Mechanisms Underlying the Exquisite Sensitivity of Candida albicans to Combinatorial Cationic and Oxidative Stress That Enhances the Potent Fungicidal Activity of Phagocytes

Authors

Despoina Kaloriti, University of Aberdeen
Mette Jacobsen, University of Aberdeen
Zhikang Yin, University of Aberdeen
Miranda Patterson, Newcastle University
Anna Tillmann, University of Aberdeen
Deborah A. Smith, Newcastle University
Emily Cook, University of Exeter
Tao You, University of Aberdeen
Melissa J. Grimm, Roswell Park Cancer Institute
Iryna Bohovych, University of Nebraska- LincolnFollow
Celso Grebogi, University of Aberdeen
Brahm H. Segal, Roswell Park Cancer Institute
Neil A.R. Gow, University of Aberdeen
Ken Haynes, University of Exeter
Janet Quinn, Newcastle University
Alistair J.P. Brown, University of AberdeenFollow

Date of this Version

2014

Citation

Kaloriti D, Jacobsen M, Yin Z, Patterson M, Tillmann A, Smith DA, Cook E, You T, Grimm MJ, Bohovych I, Grebogi C, Segal BH, Gow NAR, Haynes K, Quinn J, Brown AJP. 2014. Mechanisms underlying the exquisite sensitivity of Candida albicans to combinatorial cationic and oxidative stress that enhances the potent fungicidal activity of phagocytes. mBio 5(4):e01334-14.

Comments

© 2014 Kaloriti et al. This is an open-access article distributed under the terms of the Creative Commons Attribution 3.0 Unported license.

Abstract

Immune cells exploit reactive oxygen species (ROS) and cationic fluxes to kill microbial pathogens, such as the fungus

Candida albicans. Yet, C. albicans is resistant to these stresses in vitro. Therefore, what accounts for the potent antifungal activity

of neutrophils? We show that simultaneous exposure to oxidative and cationic stresses is much more potent than the individual

stresses themselves and that this combinatorial stress kills C. albicans synergistically in vitro.We also show that the high

fungicidal activity of human neutrophils is dependent on the combinatorial effects of the oxidative burst and cationic fluxes, as

their pharmacological attenuation with apocynin or glibenclamide reduced phagocytic potency to a similar extent.
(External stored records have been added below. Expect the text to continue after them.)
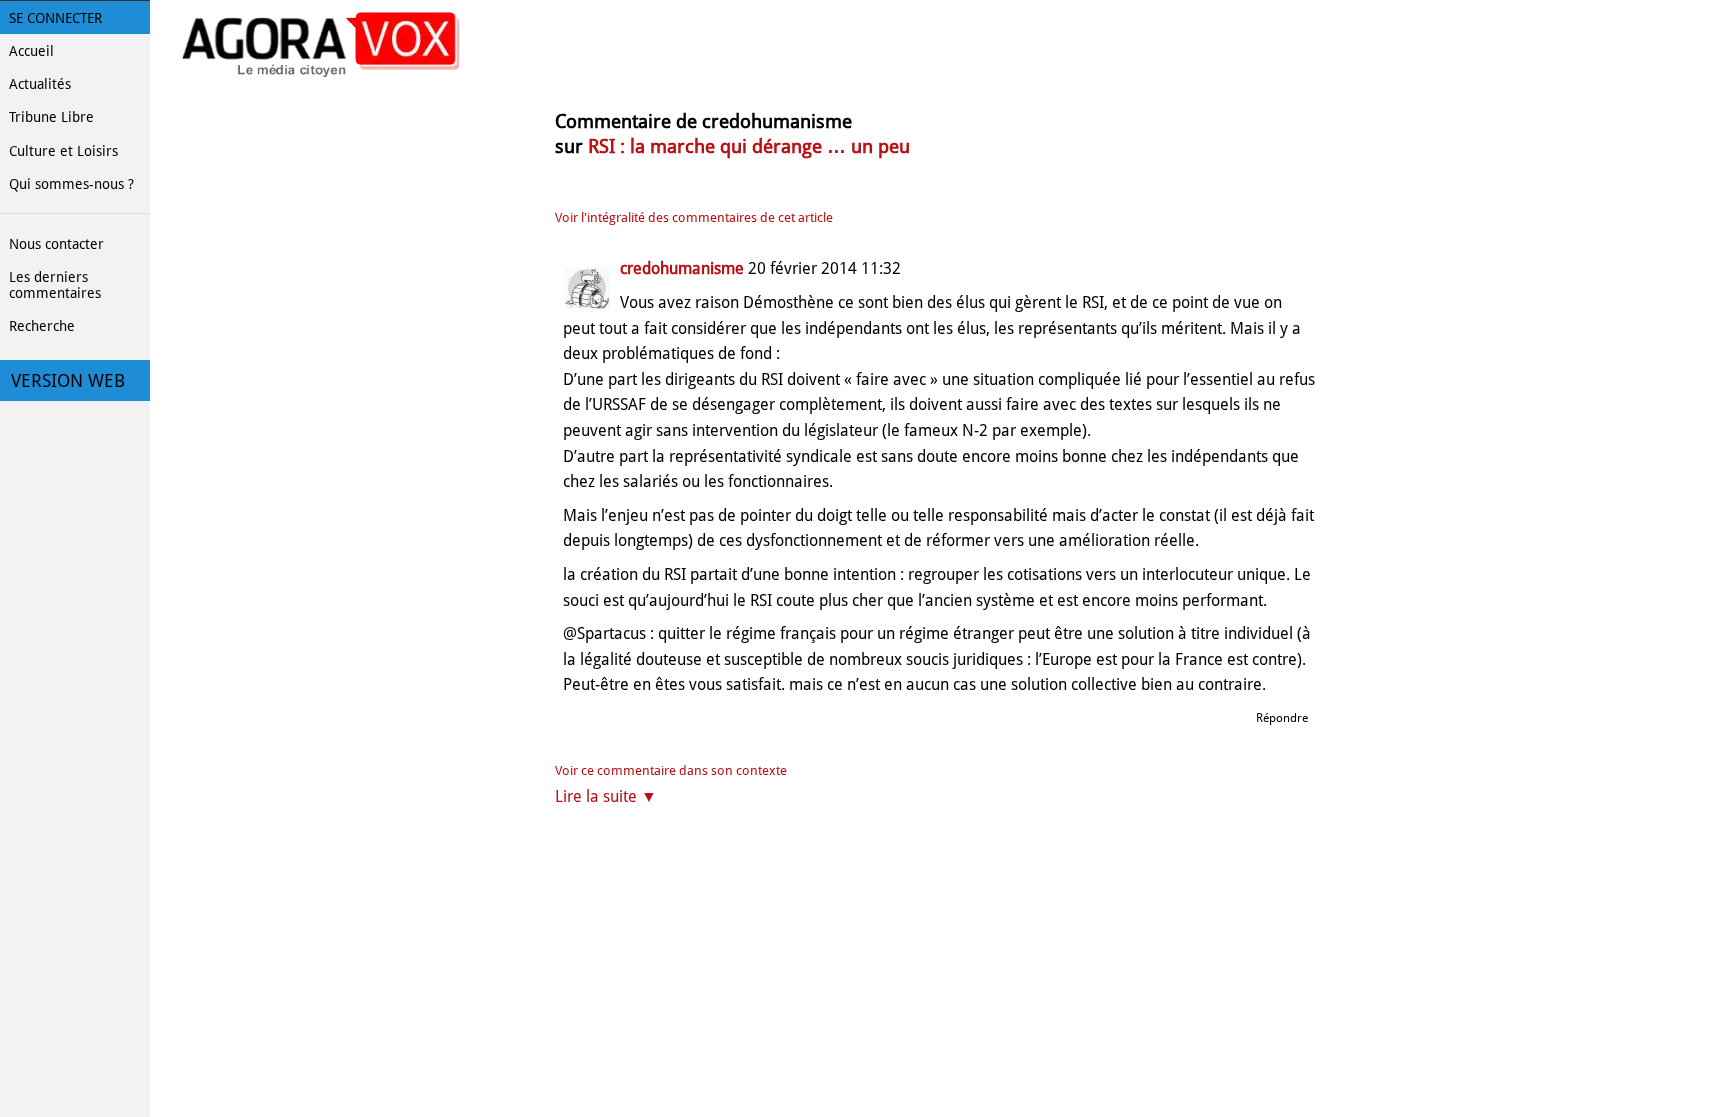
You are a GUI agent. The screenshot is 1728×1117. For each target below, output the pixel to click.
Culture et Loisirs (63, 151)
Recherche (42, 326)
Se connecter (55, 18)
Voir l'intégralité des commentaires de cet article (694, 217)
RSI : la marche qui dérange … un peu (749, 146)
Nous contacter (56, 244)
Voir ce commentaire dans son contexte (671, 770)
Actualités (40, 84)
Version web (68, 381)
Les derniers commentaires (55, 285)
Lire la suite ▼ (606, 796)
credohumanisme (682, 268)
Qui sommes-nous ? (71, 184)
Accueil (31, 51)
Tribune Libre (51, 117)
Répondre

The mechanistic

basis for the extreme potency of combinatorial cationic plus oxidative stress—a phenomenon we term stress pathway interference—

lies with the inhibition of hydrogen peroxide detoxification by the cations. In C. albicans this causes the intracellular

accumulation of ROS, the inhibition of Cap1 (a transcriptional activator that normally drives the transcriptional response to

oxidative stress), and altered readouts of the stress-activated protein kinase Hog1. This leads to a loss of oxidative and cationic

stress transcriptional outputs, a precipitous collapse in stress adaptation, and cell death. This stress pathway interference can be

suppressed by ectopic catalase (Cat1) expression, which inhibits the intracellular accumulation of ROS and the synergistic killing

of C. albicans cells by combinatorial cationic plus oxidative stress. Stress pathway interference represents a powerful fungicidal

mechanism employed by the host that suggests novel approaches to potentiate antifungal therapy.